Music Reviews

The Bevis Frond

What Did For the Dinosaurs

Woronzow / Rubric

The prolific Bevis Frond make their comeback less than a year after their farewell album, the brilliant Valedictory Songs. A good thing, that, because we certainly need bands like these around, The Bevis Frond being one of the finest purveyors of nu-psychedelic post-Bob Mould rock (not that there’s much of a competition to speak of). But while the lyrics follow the farewell concept of their last album – Nick Saloman’s honest and irony-free reflections on age, fame and fears, superbly tracing the public perception of himself – the music is, sadly, far less impressive this time around.

Too often Saloman falls prey to his own instrumental indulgences and his peculiar ways of moving around a melody. Saloman seems unable to restrain himself and repeats every idea, every phrase over and over again, overexposing everything until the music loses momentum and excitement, and becomes predictable and formulaic. The two-part grammatically challenged title track is a particular case in point, with its nestling in very dubious psychedelic jam territory.
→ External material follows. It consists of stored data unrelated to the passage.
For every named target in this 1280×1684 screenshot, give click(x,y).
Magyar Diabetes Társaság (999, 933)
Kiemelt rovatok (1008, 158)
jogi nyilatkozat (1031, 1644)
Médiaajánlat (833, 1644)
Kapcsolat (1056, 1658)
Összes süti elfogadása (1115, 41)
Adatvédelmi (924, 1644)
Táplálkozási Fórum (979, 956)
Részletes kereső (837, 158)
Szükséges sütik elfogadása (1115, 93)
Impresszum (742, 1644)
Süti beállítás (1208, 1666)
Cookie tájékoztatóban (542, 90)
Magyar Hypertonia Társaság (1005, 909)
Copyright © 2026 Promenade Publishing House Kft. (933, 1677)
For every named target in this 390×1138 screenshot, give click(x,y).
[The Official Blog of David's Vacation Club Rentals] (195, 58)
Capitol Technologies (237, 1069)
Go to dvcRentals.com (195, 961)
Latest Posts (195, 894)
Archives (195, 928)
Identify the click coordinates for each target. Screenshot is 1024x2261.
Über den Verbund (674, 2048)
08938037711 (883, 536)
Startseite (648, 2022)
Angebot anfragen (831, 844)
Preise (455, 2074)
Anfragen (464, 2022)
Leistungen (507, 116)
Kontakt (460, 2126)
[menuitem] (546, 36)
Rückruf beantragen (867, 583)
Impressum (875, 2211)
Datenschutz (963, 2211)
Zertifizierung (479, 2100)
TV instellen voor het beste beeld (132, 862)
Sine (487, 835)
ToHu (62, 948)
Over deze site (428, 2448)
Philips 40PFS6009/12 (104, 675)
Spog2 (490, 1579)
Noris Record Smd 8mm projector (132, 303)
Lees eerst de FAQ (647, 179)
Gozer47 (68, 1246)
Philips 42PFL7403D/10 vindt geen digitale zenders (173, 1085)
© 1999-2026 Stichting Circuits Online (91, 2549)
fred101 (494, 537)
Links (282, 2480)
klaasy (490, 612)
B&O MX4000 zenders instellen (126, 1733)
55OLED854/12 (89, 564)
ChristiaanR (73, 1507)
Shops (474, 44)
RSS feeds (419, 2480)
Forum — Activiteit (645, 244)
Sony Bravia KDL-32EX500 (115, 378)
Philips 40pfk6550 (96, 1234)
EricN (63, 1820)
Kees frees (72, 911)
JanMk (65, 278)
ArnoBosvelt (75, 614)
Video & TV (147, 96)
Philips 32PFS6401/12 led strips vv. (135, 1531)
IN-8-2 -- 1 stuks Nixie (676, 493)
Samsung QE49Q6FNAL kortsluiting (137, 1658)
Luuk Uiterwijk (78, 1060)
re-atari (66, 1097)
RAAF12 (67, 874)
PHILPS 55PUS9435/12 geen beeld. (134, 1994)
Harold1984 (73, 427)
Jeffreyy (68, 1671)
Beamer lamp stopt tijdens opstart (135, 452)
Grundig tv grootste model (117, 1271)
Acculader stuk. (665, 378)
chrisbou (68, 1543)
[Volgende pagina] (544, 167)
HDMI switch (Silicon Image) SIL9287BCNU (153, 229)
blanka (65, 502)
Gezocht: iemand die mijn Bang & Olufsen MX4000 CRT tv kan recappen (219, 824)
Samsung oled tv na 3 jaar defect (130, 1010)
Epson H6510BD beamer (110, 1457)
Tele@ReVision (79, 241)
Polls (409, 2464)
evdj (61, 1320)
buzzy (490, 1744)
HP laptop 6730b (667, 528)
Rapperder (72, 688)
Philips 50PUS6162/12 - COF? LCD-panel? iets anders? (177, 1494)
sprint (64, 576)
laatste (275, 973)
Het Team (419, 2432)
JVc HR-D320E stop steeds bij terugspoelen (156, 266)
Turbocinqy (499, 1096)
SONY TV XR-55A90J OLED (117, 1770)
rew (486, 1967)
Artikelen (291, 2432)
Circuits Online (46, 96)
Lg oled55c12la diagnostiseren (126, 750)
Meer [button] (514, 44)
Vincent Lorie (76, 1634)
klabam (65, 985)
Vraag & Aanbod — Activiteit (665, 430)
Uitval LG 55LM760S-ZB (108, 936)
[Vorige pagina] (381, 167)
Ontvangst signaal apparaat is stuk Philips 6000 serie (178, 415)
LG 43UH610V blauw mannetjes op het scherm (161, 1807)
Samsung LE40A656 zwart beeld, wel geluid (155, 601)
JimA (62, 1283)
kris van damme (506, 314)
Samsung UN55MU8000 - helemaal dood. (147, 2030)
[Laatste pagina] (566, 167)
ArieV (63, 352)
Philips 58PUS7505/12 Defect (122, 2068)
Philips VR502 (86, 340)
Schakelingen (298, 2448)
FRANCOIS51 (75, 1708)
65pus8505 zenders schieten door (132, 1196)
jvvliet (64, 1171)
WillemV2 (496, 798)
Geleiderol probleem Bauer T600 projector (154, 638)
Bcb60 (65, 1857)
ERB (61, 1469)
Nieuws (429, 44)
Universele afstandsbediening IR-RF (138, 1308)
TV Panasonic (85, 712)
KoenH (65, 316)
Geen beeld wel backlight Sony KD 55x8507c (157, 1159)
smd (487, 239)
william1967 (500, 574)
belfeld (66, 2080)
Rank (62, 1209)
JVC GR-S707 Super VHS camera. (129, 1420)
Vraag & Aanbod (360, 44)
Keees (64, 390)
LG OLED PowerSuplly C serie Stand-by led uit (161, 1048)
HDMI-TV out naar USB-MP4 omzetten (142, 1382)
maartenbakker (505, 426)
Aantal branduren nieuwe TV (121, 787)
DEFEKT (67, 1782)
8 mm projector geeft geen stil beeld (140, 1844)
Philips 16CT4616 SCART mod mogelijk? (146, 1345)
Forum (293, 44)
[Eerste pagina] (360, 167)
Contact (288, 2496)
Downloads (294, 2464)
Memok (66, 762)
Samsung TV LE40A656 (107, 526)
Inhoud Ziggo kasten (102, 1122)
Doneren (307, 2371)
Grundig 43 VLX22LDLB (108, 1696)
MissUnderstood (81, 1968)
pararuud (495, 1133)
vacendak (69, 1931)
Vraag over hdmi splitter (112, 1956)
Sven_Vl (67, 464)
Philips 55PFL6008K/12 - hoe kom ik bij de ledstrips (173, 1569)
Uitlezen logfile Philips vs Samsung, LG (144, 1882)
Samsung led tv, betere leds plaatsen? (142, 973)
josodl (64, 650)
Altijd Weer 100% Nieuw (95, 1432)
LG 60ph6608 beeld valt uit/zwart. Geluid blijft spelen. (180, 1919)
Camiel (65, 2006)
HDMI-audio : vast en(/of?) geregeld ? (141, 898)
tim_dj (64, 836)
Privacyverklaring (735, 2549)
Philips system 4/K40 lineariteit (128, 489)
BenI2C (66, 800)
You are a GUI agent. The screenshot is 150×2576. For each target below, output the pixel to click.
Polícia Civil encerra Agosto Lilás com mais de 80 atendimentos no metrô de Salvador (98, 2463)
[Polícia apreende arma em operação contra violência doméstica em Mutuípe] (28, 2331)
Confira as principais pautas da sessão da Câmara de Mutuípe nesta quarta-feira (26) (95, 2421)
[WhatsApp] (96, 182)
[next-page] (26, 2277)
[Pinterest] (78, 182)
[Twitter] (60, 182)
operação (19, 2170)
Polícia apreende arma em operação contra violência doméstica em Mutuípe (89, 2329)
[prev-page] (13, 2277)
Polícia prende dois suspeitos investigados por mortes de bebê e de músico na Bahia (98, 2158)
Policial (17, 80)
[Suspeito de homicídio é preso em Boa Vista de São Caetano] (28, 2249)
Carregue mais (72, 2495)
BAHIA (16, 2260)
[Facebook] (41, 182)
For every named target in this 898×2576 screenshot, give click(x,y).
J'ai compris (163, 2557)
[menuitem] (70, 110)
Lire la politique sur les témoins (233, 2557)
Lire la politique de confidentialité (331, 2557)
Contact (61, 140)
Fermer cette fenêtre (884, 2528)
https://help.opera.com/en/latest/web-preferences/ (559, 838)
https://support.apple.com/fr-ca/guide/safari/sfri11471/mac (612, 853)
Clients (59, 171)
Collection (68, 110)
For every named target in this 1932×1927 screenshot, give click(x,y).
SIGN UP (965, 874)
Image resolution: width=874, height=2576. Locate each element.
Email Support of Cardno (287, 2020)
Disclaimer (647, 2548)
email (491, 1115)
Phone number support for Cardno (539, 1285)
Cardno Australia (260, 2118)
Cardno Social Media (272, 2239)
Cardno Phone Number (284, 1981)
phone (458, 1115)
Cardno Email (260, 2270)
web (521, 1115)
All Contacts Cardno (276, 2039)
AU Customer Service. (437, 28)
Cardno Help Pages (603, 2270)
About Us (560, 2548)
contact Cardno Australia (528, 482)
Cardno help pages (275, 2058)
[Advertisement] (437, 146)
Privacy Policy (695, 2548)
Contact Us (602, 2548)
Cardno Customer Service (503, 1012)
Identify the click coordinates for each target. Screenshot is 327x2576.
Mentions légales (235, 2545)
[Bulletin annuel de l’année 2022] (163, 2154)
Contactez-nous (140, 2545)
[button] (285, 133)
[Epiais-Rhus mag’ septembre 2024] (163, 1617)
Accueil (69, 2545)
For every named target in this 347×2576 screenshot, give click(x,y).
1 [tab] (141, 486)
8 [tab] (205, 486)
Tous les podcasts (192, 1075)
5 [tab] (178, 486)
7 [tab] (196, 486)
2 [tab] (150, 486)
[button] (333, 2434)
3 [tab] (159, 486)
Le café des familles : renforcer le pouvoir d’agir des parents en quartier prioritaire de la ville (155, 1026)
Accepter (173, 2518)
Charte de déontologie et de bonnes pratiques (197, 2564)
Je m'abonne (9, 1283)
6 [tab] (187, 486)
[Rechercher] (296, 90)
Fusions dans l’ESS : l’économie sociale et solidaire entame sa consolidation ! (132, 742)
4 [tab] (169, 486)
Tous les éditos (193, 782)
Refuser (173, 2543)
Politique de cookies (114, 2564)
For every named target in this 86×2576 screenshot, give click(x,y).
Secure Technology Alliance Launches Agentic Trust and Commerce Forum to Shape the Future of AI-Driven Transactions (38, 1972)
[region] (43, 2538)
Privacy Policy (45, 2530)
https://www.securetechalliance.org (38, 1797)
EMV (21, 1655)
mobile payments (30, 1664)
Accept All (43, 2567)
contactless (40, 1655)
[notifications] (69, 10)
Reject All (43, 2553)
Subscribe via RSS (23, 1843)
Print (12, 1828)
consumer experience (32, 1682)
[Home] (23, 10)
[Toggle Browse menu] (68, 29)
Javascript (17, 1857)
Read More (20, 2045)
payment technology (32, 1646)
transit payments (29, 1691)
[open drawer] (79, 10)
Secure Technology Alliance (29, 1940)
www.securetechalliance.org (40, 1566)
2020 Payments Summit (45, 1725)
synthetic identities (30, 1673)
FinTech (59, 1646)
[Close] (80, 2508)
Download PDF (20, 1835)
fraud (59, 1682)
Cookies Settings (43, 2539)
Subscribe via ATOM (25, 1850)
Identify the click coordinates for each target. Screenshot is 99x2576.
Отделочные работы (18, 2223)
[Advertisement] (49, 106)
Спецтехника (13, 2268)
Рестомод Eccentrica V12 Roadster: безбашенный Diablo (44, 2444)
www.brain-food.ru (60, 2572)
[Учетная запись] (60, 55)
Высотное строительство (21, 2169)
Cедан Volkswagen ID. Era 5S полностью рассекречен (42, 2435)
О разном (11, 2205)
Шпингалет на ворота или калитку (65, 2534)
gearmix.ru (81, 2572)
There are definitely some great moments on here – “The Wrong Side,” “Splitting Clingfilm,” “Our Number” and “Down To Earth” are all amazing tracks – but at eighteen songs and close to 80 minutes playing time, the album overstays its welcome by far and offers a few too many sub-standard moments. There’s a great album in here somewhere, and heavy programming of your CD player can help bring it out, but this is still something of a disappointment from this often great and unjustly ignored band.